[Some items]
━━━
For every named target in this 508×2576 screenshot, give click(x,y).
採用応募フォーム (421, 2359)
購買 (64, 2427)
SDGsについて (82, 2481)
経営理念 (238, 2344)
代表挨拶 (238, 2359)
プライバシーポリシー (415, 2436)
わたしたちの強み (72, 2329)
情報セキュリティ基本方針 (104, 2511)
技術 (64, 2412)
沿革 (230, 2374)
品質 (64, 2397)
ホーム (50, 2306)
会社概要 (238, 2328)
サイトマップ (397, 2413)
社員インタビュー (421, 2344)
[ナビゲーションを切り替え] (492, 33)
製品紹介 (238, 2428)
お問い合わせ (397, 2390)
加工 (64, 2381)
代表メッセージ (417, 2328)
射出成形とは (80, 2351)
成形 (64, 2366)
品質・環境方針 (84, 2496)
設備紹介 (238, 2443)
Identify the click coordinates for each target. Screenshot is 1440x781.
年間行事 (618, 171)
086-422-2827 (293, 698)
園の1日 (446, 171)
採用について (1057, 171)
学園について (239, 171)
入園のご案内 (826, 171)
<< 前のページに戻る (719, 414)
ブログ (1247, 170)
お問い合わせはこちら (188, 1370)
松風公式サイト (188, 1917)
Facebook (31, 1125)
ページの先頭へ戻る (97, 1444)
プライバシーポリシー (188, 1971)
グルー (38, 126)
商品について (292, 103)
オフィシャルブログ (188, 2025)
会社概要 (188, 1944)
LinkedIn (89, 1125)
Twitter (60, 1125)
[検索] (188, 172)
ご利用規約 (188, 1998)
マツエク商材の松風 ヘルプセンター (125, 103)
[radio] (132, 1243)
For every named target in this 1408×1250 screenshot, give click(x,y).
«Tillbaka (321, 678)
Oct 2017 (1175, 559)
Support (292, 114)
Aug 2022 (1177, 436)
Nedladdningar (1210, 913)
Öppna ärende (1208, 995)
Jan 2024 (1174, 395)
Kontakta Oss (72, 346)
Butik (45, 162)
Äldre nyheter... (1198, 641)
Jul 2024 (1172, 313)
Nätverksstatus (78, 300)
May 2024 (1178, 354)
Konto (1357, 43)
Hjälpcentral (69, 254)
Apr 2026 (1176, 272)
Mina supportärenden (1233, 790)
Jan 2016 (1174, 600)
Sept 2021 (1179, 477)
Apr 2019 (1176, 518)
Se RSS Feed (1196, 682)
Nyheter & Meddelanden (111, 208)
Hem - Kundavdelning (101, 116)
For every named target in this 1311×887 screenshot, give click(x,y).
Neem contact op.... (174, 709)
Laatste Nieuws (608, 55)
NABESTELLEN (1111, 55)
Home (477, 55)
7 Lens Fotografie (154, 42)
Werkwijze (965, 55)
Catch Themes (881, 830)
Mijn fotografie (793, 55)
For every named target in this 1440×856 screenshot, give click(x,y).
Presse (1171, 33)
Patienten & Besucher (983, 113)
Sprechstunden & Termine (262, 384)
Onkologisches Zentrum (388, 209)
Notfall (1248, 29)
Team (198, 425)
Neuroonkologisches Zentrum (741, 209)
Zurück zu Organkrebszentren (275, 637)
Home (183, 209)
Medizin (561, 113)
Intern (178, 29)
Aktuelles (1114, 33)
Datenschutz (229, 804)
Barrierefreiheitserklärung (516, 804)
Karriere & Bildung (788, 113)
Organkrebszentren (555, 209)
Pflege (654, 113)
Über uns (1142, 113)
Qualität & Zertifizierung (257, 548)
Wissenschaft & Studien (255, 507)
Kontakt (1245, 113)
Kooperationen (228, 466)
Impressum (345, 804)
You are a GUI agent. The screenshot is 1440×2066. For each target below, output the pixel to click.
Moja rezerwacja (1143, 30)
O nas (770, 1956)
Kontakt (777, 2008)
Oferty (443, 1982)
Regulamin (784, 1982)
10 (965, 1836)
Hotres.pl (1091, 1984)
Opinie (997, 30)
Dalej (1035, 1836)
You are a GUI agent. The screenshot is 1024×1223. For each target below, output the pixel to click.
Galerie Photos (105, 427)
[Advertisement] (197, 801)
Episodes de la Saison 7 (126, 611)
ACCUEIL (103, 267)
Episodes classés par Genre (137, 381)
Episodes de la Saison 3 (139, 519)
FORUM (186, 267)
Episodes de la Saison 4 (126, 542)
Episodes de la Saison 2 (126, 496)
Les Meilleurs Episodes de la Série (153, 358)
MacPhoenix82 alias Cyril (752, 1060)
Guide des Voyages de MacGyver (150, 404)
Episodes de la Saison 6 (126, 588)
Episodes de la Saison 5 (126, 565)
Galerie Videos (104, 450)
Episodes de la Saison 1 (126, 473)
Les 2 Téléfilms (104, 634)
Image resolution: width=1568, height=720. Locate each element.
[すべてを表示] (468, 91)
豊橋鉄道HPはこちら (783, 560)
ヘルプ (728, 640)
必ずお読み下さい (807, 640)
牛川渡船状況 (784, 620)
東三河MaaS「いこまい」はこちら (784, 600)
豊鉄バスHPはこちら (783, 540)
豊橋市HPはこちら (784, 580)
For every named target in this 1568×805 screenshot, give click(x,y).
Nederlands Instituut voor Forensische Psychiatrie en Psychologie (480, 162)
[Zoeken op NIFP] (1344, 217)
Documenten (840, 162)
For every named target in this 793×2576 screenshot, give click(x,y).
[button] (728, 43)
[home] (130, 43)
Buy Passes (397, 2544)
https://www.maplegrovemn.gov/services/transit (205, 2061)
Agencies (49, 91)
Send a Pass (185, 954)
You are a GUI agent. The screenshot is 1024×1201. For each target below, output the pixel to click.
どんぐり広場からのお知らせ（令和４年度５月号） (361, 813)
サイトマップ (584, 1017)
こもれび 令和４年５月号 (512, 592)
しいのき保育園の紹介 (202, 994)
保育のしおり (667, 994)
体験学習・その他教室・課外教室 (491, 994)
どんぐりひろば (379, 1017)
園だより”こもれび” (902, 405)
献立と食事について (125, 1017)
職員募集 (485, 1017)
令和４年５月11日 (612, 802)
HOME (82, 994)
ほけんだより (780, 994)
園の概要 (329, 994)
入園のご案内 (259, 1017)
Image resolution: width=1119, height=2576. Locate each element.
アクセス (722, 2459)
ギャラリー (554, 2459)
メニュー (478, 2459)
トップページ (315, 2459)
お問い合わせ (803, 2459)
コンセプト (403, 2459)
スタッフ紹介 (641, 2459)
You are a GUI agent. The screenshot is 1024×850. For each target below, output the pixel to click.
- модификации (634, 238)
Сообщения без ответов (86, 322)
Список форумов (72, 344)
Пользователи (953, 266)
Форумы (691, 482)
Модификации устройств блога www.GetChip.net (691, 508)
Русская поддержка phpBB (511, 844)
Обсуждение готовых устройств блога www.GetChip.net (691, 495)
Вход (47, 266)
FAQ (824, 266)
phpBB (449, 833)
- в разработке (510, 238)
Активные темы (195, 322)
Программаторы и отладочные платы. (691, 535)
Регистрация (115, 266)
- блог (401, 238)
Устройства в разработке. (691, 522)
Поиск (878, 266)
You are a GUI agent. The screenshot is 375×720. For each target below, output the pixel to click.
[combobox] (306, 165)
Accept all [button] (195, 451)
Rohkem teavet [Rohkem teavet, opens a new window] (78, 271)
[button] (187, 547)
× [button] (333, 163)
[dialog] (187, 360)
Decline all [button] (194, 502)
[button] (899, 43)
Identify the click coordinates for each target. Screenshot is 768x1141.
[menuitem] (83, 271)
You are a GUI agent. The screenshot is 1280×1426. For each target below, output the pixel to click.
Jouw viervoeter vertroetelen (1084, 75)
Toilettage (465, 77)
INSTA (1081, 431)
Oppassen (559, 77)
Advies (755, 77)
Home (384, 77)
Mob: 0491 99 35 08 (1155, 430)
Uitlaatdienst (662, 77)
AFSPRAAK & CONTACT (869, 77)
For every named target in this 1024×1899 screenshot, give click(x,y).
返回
━━━
Rewrite the items starting at the line that contains "- в разработке (510, 238)" and ending at the end of the items, putting "Allow all" in place of "Accept all" and leaving everything else unchanged.

§ **RESULT OF THE TASK**
- в разработке (510, 238)
Активные темы (195, 322)
Программаторы и отладочные платы. (691, 535)
Регистрация (115, 266)
- блог (401, 238)
Устройства в разработке. (691, 522)
Поиск (878, 266)
You are a GUI agent. The screenshot is 375×720. For each target below, output the pixel to click.
[combobox] (306, 165)
Allow all [button] (195, 451)
Rohkem teavet [Rohkem teavet, opens a new window] (78, 271)
[button] (187, 547)
× [button] (333, 163)
[dialog] (187, 360)
Decline all [button] (194, 502)
[button] (899, 43)
Identify the click coordinates for each target. Screenshot is 768x1141.
[menuitem] (83, 271)
You are a GUI agent. The screenshot is 1280×1426. For each target below, output the pixel to click.
Jouw viervoeter vertroetelen (1084, 75)
Toilettage (465, 77)
INSTA (1081, 431)
Oppassen (559, 77)
Advies (755, 77)
Home (384, 77)
Mob: 0491 99 35 08 (1155, 430)
Uitlaatdienst (662, 77)
AFSPRAAK & CONTACT (869, 77)
For every named target in this 1024×1899 screenshot, give click(x,y).
返回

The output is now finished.